[Your objective]
Render the lines from the start of the records below through the line containing "Select the circular", inclusive, as a Markdown table with columns named Row and Line, omitting any blank lines.

[Input material]
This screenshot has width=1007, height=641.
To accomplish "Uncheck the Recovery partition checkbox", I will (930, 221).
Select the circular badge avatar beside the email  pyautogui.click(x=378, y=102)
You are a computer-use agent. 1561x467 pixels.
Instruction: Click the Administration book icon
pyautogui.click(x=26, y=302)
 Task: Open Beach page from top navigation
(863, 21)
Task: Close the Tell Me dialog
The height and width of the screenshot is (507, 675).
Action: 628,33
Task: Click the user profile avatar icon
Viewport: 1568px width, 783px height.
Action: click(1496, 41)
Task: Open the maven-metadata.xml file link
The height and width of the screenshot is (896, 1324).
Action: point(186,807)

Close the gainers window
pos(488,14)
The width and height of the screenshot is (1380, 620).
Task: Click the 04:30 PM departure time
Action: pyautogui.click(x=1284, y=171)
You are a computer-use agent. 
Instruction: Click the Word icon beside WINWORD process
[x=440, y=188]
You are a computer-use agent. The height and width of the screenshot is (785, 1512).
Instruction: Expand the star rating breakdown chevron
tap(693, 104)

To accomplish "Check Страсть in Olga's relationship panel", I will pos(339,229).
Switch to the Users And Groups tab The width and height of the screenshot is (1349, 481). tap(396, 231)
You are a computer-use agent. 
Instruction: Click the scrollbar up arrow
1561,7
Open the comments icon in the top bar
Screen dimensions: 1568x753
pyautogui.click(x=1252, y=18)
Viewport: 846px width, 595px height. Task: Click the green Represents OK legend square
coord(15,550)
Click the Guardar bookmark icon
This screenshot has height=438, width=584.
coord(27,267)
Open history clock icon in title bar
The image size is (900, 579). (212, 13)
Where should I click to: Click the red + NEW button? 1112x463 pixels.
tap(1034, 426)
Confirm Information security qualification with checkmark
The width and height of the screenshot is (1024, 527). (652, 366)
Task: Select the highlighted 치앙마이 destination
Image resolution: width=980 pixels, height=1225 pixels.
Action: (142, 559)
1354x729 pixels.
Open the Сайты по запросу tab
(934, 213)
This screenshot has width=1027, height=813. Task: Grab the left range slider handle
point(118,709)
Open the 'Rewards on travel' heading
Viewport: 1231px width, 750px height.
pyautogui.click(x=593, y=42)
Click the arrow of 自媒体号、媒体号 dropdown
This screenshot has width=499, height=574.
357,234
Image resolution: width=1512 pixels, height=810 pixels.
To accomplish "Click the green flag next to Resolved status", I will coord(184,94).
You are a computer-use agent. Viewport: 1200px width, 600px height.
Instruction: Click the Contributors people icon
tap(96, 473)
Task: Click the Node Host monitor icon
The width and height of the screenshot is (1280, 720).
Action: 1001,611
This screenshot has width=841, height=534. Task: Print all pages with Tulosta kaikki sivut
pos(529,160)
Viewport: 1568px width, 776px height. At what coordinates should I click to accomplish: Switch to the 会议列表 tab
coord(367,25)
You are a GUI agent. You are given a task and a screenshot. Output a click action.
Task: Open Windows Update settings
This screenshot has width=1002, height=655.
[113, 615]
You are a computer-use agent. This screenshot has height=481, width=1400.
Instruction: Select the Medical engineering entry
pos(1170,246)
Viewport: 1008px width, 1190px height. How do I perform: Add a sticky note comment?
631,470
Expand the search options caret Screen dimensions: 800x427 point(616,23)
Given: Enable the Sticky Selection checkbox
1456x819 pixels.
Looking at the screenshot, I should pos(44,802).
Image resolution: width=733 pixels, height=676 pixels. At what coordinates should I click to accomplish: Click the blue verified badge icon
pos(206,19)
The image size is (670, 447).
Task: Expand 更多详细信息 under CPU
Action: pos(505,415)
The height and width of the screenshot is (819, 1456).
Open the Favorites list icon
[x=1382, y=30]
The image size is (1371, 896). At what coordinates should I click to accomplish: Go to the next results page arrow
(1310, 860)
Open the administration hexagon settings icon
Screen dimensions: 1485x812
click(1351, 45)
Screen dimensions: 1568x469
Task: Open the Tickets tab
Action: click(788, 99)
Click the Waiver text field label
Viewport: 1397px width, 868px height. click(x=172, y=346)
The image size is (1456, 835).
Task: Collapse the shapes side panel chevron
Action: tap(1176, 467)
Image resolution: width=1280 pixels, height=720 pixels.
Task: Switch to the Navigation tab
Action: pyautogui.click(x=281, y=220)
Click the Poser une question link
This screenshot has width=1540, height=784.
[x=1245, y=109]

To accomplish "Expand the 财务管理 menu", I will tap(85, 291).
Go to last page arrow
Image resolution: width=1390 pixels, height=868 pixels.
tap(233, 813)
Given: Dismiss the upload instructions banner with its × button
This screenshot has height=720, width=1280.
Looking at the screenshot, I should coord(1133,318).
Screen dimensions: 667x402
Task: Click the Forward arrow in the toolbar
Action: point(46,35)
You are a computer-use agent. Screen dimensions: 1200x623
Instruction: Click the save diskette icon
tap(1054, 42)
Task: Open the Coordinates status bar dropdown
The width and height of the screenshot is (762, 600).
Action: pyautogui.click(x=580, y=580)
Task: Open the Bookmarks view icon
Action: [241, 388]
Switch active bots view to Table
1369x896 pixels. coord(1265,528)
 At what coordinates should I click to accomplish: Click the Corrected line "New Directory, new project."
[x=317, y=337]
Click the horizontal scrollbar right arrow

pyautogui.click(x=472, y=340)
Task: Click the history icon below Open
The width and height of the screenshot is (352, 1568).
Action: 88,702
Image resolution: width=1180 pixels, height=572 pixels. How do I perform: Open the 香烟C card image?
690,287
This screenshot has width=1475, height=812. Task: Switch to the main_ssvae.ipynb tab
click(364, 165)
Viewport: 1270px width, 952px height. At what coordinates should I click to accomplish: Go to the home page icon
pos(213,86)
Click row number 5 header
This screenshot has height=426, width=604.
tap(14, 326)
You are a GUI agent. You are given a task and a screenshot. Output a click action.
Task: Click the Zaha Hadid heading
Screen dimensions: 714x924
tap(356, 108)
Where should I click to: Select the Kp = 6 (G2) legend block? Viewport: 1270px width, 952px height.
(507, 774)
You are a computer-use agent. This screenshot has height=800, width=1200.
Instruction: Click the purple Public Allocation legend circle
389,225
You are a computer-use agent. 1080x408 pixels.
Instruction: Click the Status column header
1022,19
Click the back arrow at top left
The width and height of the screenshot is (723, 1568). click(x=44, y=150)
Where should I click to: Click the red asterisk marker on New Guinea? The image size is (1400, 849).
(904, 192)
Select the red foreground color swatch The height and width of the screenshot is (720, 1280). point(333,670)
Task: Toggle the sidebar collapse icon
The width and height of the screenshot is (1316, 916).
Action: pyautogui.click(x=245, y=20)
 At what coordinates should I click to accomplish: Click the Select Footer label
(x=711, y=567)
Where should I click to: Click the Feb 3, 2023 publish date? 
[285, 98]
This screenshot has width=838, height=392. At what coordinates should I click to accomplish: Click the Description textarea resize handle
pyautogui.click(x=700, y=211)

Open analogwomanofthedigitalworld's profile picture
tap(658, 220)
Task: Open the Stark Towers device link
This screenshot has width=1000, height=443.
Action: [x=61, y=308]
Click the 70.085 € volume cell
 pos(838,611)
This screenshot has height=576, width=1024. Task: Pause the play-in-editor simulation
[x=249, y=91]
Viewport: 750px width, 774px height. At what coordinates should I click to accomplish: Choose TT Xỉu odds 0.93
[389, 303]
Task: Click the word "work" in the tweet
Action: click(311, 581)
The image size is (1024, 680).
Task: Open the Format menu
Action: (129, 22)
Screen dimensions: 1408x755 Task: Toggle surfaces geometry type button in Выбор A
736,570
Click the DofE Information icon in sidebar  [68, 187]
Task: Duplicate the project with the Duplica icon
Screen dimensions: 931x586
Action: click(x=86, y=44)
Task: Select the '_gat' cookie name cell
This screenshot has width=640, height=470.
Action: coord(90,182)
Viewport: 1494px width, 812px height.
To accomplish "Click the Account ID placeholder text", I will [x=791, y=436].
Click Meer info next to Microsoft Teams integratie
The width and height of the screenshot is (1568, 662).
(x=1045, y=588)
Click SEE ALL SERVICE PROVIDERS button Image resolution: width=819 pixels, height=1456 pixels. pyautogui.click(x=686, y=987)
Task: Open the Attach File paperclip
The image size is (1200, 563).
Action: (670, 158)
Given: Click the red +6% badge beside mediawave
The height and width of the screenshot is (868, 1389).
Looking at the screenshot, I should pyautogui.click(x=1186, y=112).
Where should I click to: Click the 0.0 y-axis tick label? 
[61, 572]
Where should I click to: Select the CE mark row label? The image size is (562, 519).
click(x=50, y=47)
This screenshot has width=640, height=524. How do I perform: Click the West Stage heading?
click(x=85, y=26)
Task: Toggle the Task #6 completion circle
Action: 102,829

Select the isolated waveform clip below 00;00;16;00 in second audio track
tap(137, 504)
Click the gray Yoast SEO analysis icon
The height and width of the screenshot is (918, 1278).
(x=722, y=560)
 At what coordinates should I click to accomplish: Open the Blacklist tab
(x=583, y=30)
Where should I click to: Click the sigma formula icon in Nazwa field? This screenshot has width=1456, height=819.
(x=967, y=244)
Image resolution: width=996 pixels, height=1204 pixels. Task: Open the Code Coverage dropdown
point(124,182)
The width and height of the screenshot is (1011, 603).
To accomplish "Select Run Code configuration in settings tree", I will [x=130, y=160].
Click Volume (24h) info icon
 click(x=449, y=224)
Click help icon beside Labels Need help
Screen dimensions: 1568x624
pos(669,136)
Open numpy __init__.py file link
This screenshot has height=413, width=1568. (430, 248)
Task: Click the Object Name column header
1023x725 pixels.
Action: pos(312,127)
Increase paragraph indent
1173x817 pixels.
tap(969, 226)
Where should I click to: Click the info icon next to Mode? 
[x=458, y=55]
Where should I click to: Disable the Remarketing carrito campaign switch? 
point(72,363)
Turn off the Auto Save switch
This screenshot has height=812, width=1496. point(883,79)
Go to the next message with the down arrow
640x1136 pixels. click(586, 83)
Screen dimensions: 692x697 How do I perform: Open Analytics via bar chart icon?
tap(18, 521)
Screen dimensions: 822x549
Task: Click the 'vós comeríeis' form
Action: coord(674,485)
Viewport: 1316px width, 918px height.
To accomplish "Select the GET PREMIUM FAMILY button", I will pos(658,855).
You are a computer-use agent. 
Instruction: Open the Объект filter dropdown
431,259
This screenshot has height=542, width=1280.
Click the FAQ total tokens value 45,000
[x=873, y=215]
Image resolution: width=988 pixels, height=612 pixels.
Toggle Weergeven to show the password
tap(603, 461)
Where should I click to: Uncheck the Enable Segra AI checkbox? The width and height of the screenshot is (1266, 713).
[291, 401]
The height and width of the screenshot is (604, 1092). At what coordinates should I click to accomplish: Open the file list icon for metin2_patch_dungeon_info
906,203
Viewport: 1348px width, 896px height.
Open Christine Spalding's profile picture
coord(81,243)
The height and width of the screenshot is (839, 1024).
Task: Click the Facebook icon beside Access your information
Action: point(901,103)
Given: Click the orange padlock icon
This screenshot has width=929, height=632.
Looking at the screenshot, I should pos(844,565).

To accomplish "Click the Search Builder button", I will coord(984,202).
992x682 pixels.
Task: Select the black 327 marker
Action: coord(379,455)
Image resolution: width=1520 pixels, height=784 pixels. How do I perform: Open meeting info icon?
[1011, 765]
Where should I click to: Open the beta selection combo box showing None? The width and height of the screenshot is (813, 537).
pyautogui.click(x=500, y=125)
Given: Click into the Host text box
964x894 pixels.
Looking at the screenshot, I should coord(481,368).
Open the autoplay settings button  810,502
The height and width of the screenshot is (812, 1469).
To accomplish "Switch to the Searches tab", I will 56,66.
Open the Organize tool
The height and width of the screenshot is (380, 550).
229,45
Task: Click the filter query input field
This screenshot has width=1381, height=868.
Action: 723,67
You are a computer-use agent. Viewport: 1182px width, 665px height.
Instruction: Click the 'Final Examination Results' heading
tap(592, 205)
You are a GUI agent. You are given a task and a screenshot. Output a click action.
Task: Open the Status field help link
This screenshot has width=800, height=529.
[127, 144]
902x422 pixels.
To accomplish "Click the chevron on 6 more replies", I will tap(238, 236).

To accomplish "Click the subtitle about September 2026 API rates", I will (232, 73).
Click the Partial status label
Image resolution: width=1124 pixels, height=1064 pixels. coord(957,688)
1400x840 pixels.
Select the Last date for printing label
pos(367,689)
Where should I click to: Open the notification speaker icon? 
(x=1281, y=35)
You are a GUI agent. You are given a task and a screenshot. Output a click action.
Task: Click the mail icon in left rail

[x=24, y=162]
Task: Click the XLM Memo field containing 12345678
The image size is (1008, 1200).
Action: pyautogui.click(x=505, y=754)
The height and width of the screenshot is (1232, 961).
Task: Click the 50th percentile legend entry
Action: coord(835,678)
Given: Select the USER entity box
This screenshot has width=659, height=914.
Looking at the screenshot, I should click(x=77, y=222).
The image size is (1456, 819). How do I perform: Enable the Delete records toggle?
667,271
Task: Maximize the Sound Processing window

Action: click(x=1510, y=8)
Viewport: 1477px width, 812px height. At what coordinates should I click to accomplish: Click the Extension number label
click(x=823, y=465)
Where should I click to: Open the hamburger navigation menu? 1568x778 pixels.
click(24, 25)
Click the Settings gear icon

[Problem solution]
| Row | Line |
|---|---|
| 1 | This screenshot has width=1007, height=641. |
| 2 | To accomplish "Uncheck the Recovery partition checkbox", I will (930, 221). |
| 3 | Select the circular badge avatar beside the email  pyautogui.click(x=378, y=102) |